Dans la deuxième partie, Jeanne Mance, Madeleine de Verchères, Jeanne Leber, mais aussi le Saint-Laurent, L’île-aux-Basques, Trois-Pistoles ont droit à un poème. C’est dire que son amour du pays ne s’abreuve pas uniquement aux héros et héroïnes de notre histoire, mais aussi au pays physique, habité :  « Si vous n’avez pas vu sa rive enchanteresse, / Si vous n’avez bruni sous sa rude caresse, / Vous ne comprenez pas / Ce que ressent mon cœur quand je revois la plage / Du Saint-Laurent superbe et que sur le rivage / Je marche à petits pas. »

La troisième partie commence par « Mon premier-né ». Suivent « Litanies du petit enfant », « Bébé », « Prière de bébé », etc. « De grands yeux bleus pleins de tendresse, / Une bouche belle à croquer, / Sur ses petits pieds très droits il se dresse / Et prend un air interloqué… » Vous l’aurez deviné, c’est la mère qui s’attendrit sur sa progéniture.

Il est plus difficile de cerner la dernière partie. Beaucoup de poèmes sont dédiés aux gens qu’elle aime, dont son mari décédé, sa sœur, sa mère. D’autres évoquent son enfance dans le Bas du fleuve, un « petit pont », une « vieille maison », bref des souvenirs heureux, des lieux significatifs pour elle, des moments charnières de sa vie. « Du bleu, du bleu, partout! Au ciel et sur la mer… /… / C’est ici qu’autrefois me râpant les genoux, / Sur les galets polis, je venais, comme vous, / Ramasser des oursins, des bourgauds, des coquilles, / Et barboter dans l’onde à hauteur de chevilles… »

12 juillet 2019

De l’aube au midi

Alonzo Cinq-Mars, De l’aube au midi, Québec, Édition de la Tour de Pierre, 1924, 122 pages.

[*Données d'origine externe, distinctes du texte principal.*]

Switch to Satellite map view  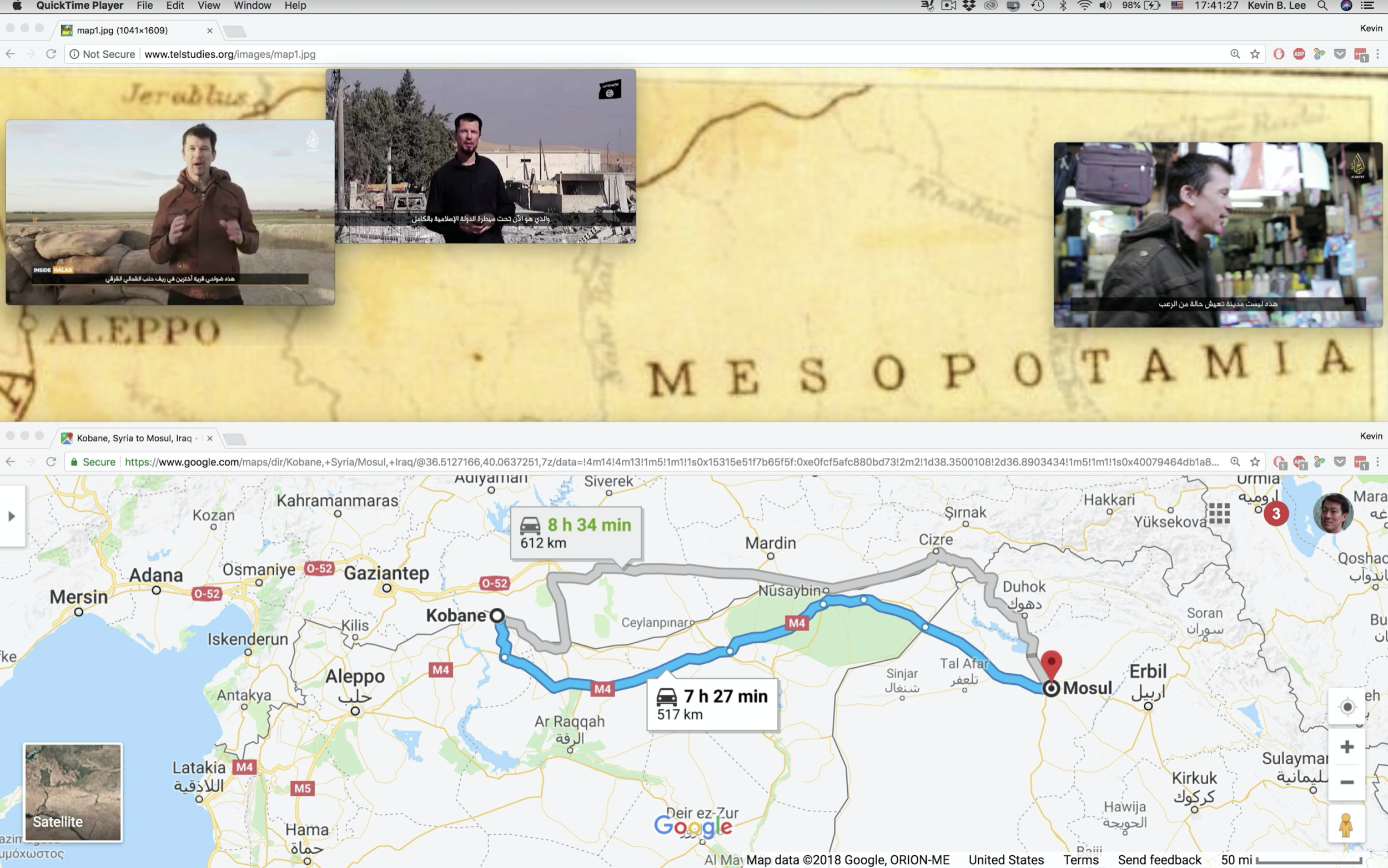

Le recueil est très découpé. Huit parties suivent le poème liminaire. Déjà les titres nous fournissent un bon aperçu de ce qu’on va lire : Intimement, Au fil de l’heure, Amoroso, Religioso, Martiales, Provinciales, Chansons, Fantaisies.

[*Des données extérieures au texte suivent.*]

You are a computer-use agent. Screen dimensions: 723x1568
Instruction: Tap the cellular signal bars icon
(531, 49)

Cinq-Mars, comme tant d’autres, commence par des excuses : « Mes amis, je m’accuse / d’avoir écrit des vers, / d’avoir vu l’univers / par les yeux de ma muse. » Intimement regroupe des poèmes écrits entre 1907 et 1924. Les sujets abordés vont des idées noires d’un jeune homme à l’attendrissement d’un père de famille devant ses enfants. Au fil de l’heure contient une série de poèmes de circonstances adressés à une personne précise. Dans Amoroso, on retrouve les motifs habituels de l’amour, du serment amoureux jusqu’à son effilochement, parfois sur le mode humoristique. « On dira que je suis bien tendre, / que mes vers sont trop amoureux / et que ce sont là de ces jeux / capables de me faire pendre. » Dans les quatre poèmes de Religioso, l’auteur témoigne de la force de sa foi. La guerre est toute récente et, dans Martiales, il rend hommage à ceux qui y ont participé : une chanson patriotique, une apologie aux héros disparus, une « action de grâce » pour saluer la victoire. Dans Provinciales, Cinq-Mars célèbre différents lieux qui lui sont chers, dont son village natal. « Je ne puis revoir ton hameau, / Saint-Edouard-de-Lotbinière, / sans que se mouille ma paupière / pour pleurer mon lointain berceau. » Suivent six chansons d’amour, légères et teintées d’humour, probablement mises en musique. « Au cou de Jeanne insolemment / S’en vint se poser une mouche. » Enfin, Fantaisies regroupe quelques poèmes disparates, eux aussi légers, dont cette adresse au lecteur qui vient clore le recueil : « Quant aux autres, moins indulgents, / qui n’en ont ont pas eu pour leur argent, / je compatis à leur désastre. // Qu’ils réclament donc sans façon; / mon éditeur est bon garçon : / il leur remettra bien leur piastre!  »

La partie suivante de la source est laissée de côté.